When lighting designer Tom Campbell, who loves challenges, was tasked to imagineer the ambience in a special setting for Anna Calvi’s performance with the Heritage Orchestra at St John’s Church, Hackney, London, he mixed imagination with a Robe moving light rig and some novel ideas to unravel a richly layered piece of lighting sculpture.
Factors galvanizing the production were no flying facilities and only a single phase 63A power supply to run all the technical, sound, lighting and a full camera shoot. This was split into two single phases to run the production. In addition to the Heritage Orchestra, the evening saw many exclusive collaborations with a series of special guests.
Campbell lit a festival tour earlier in the year for Calvi, including her incendiary set at Glastonbury’s The Park Stage and so he took the floor-based design from this as the basis for St. John’s Church, expanding and adapting the concept to fit the space and occasion.
Any ground support was out of the question as it would have ruined the aesthetics of the church, and an additional test for Tom’s design skills came in the form of a fixed circular pipe structure which hung above the stage housing the altar lights. This effectively capped the ceiling height for his design, however did find that the spherical halo-like nature of this contained the visual picture very effectively.
To add to the visual eccentricity of the surroundings, he specified six custom 10K fresnels which retained their fabulous classical shells and outer casing, but inside were fitted with Robe LEDWash 600s complete with a transparent LED panel across the front. These were rigged on stands upstage and complimented with seven Patten 2013s on 6- and 8-foot high tank-trap stands. Each Patten 2013 had a LEDBeam 100 rigged immediately below it on the stand, so these tiny movers could be focused directly up into the Patten 2013. The LED source was reflected back onto the stage via its dish surround, and this brought a completely different dimension to the spacey retro fixtures.

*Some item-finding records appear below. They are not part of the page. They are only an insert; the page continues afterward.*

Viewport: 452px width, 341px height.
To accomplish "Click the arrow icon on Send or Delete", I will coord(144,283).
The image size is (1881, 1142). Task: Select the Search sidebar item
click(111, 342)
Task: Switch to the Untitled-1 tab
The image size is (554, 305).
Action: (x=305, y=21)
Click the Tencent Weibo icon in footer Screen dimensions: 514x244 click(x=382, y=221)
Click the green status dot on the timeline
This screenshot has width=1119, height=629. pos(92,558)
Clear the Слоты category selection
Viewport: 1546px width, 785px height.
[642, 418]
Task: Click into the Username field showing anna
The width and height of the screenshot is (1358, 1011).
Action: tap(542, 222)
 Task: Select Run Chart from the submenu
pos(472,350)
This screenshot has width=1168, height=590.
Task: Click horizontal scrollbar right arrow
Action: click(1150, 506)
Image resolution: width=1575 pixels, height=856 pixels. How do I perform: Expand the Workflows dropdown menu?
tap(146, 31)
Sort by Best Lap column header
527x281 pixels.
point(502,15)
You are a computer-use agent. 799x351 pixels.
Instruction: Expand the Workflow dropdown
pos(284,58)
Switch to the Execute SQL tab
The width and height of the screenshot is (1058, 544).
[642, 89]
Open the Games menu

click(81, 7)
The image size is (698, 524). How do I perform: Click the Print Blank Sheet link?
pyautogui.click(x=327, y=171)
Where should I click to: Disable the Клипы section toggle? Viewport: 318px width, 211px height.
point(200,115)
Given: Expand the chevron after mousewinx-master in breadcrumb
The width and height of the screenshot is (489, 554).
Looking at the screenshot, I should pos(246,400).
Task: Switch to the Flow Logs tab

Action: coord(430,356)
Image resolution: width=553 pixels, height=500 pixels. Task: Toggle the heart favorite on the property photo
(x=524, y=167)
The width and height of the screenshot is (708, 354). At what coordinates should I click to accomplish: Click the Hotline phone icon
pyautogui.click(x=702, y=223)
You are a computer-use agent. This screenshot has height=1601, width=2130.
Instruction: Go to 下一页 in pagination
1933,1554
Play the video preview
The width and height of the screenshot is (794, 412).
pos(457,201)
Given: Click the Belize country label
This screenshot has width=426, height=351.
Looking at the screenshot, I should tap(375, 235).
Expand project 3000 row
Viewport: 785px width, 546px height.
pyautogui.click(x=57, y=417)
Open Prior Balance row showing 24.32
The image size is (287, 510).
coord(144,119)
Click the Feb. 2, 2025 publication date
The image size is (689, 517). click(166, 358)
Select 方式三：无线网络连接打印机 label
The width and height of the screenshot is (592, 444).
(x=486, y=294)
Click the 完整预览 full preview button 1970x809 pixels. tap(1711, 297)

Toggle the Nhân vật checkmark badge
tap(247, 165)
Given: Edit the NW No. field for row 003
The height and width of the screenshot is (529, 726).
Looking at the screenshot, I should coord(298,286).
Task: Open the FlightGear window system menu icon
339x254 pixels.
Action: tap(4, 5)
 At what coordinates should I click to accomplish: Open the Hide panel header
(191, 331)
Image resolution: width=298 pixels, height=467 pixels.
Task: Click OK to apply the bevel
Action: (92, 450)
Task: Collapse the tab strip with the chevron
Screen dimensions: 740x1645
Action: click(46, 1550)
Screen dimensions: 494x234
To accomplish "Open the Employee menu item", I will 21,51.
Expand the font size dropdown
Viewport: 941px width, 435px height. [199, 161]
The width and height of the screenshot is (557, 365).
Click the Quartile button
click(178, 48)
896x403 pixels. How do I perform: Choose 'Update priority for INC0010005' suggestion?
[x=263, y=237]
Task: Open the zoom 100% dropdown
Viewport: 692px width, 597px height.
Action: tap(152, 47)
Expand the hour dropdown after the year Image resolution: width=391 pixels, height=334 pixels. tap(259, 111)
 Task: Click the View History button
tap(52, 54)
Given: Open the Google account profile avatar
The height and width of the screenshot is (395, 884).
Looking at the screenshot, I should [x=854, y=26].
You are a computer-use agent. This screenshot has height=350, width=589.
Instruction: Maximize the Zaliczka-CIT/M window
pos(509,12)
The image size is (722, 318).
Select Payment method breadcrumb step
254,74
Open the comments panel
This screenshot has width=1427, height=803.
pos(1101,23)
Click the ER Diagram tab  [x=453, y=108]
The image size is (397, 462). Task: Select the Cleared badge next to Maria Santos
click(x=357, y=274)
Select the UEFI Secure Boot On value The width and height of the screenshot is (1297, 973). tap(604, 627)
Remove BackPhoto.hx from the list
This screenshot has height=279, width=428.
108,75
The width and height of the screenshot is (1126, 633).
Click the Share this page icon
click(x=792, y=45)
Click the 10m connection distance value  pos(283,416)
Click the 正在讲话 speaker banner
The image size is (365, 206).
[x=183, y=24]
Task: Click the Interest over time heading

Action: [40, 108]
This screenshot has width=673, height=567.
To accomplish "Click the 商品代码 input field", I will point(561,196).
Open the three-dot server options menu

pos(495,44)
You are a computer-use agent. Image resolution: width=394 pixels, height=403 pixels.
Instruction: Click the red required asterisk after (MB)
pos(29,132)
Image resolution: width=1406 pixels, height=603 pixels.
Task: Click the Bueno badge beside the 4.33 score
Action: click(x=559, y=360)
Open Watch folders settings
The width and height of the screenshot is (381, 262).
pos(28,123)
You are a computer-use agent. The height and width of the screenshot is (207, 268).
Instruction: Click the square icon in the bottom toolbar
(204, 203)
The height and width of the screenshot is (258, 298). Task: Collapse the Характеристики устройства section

Another 12 x LEDWash 600s were dotted around the floor and rigged out in the room and on the balcony, used for general washes from jaunty angles across the choir and orchestra. Ten of Robe’s MMX Spots were split into two groups, six running across the stage in front of the orchestra and four rigged on the balcony. A single Robe BMFL was positioned upstage centre and kept for one powerful back lighting moment effect in “Strange Weather’.
Campbell operated the lights with his own Avo Tiger Touch console, and the rest of the kit was supplied by rental company Siyan. The lighting creativity was stripped back and raw to match the intensity and intimacy of Calvi’s highly visceral performance, a feat that he executed with exceptional sensitivity and feeling, playing the lighting as if it was an instrument. He loves the luscious and real tungsten capabilities of all Robe’s fixtures including the LED sources and he used this feature subtly in this show. Campbell also appreciates Robe’s colour mixing in general with the “Rich range of lovely pastels’ and also the quality of the light output – all subtleties which were are key to lighting a show like this appropriately.
The results helped create a sensually beautiful, textured and immersive environment for all to enjoy and for the cameras to capture for future reference.